Which is correct?

  • The set is empty and is ordered.
  • The set is empty and ordered.
  • 2
    Both are correct and both mean the same thing. In that sentence. But only by arbitrary definition; since empty sets have no elements, any ordering relation on them is superfluous. Still, one could define an empty ordered set easily: the set of all integers between 1 and 2 requires an ordering relation to define at all, and it is clearly empty. Oct 9, 2014 at 17:49
  • In my understanding, ordered here means the elements are arranged in some specific sequence. I can't get my head around how an empty set (containing no elements) can fit that description. Oct 9, 2014 at 18:03
  • Is this a mathematical question or a grammatical one?
    – badspell
    Oct 9, 2014 at 20:42

4 Answers 4


Consider these options;

'The set is empty and it is ordered.'

'The set is empty, it is ordered and my work here is finished.'

'The set is empty, ordered, and soulless.'

'The set is empty and ordered but I'm still not happy'.

  • 2
    It is good to know we can consider "white car", "black car", orange car", and "purple car". However, the question is actually about "red car" vs. "blue car".
    – RegDwigнt
    Oct 9, 2014 at 20:10

Both are equally grammatical and mean the same thing. The latter is ellipsis of the former. Which in turn is ellipsis of "The set is empty and the set is ordered".

  • 2
    @RegDwigHt, Perfect. "red car" vs. "blue car" answered.
    – Manish
    Oct 9, 2014 at 20:31

*The set is empty and ordered.


These statements are illogical

  • The set is empty and is ordered.
  • The set is empty and ordered.

The following is also illogical

  • The empty set is ordered.

Because, if a set is empty, there would be nothing to order or sort.


Mathematics say that the logical way to say it is

  • The ordered set is empty.

You can have a frame defined to contain ordered list of things, and such a frame could be empty.

Further illustration of the logic. Compare

  • The empty wok is cooking.
  • The cooking wok is empty.
  • The empty pot is boiling
  • The boiling pot is empty.
  • The pot is empty and boiling.
  • The pot is empty and is boiling.

This is when the differences between a participle and a gerund is crucial: Gerund ending in -ings?

Problems to work on -
a - Translate into French the sentence "Both are equally grammatical and mean the same thing." from the grammar discussion.
b - Continue the grammar discussion comparing "The set is empty and is ordered" with "The set is empty and ordered," starting after its final sentence.

Recorded information -
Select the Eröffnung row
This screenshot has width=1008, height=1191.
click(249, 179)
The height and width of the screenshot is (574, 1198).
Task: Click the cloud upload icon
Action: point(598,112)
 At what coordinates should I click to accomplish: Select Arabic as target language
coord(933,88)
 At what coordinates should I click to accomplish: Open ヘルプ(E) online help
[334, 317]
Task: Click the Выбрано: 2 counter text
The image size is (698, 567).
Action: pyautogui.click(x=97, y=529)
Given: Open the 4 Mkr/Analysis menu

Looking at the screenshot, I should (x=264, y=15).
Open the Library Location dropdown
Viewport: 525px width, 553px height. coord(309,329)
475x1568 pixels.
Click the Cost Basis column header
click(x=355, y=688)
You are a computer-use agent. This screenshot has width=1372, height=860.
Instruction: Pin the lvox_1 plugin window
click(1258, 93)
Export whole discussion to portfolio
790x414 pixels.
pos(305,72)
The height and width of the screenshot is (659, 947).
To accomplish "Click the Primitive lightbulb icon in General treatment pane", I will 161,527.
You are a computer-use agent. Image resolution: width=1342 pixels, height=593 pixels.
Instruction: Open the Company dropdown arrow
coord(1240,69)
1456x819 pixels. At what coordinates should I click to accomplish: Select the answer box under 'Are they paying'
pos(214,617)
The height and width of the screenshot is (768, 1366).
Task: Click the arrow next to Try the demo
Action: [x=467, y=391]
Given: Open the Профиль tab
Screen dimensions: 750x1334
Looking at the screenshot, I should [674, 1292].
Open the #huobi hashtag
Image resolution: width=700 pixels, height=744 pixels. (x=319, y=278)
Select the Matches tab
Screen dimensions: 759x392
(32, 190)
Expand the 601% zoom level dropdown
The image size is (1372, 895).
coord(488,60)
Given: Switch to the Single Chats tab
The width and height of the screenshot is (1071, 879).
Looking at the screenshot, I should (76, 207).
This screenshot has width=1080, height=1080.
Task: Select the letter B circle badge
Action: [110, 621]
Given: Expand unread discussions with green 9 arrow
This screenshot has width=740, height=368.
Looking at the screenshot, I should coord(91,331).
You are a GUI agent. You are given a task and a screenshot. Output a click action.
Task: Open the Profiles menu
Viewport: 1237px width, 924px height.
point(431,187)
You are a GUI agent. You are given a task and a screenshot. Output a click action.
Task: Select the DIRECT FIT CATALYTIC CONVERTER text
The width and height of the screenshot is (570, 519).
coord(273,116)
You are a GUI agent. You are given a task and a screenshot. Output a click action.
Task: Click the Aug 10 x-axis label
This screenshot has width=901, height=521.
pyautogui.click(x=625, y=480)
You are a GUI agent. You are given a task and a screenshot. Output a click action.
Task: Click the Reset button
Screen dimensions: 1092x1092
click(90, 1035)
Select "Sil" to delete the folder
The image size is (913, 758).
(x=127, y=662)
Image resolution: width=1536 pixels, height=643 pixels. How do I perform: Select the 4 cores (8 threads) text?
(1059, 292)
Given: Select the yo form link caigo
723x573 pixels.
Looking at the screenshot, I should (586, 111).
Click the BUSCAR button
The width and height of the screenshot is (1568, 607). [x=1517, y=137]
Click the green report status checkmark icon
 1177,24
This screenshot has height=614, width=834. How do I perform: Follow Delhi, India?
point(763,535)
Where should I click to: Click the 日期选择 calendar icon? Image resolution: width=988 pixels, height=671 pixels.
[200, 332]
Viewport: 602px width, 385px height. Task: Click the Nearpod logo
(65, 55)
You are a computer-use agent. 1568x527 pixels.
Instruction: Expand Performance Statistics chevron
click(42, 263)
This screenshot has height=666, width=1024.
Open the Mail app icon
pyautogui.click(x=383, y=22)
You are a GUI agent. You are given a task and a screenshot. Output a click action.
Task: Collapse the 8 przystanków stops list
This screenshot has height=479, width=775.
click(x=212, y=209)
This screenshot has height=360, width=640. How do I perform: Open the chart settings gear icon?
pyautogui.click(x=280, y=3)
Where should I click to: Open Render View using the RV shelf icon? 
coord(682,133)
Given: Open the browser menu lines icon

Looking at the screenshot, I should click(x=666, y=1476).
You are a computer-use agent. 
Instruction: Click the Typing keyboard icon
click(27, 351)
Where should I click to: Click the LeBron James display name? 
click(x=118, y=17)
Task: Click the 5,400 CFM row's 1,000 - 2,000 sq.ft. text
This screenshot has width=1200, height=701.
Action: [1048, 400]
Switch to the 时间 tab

Outputs for the tasks -
a - Les deux sont tout aussi grammaticales et veulent dire la même chose.

b -
  • 2
    I'm sorry, you remind me of an editor that insisted that the author (a family member) change the "pH" in the title of a biology paper to "Ph" because "the capitalisation is wrong", demonstrating a profound lack of domain knowledge. This math SE question discusses just the matter relating to the OP's sentence, and the answers give a proof that the empty set is, in fact, totally ordered.
    – Amadan
    Oct 10, 2014 at 5:49
  • Depending on the assumed maxim, we could also question if zero is an even number, except by stating that an even number results in zero residual when divided by two. If we presume that a set is ordered due to the absence of disorder then an empty set is "ordered". However if we ask if any effort had occurred to create order, as a means to qualify the use of the participle "ordered", then the empty set is not "ordered". Just as an empty pot is not and cannot be boiled. Oct 10, 2014 at 6:24
  • 2
    Yes, that is intuitive, casual interpretation. OP's sentence is in mathematical jargon, where "ordered" and "empty set" have very precise definitions - no presumptions required. A set is not ordered if someone ordered it, it is ordered (under a certain relation) if it satisfies certain properties, and empty set (trivially) does (under the only relation it has), as explained in the link I provided. Thus I strongly disagree with telling the OP his statements are illogical: he likely knows his domain better than you do, and is only asking about syntax.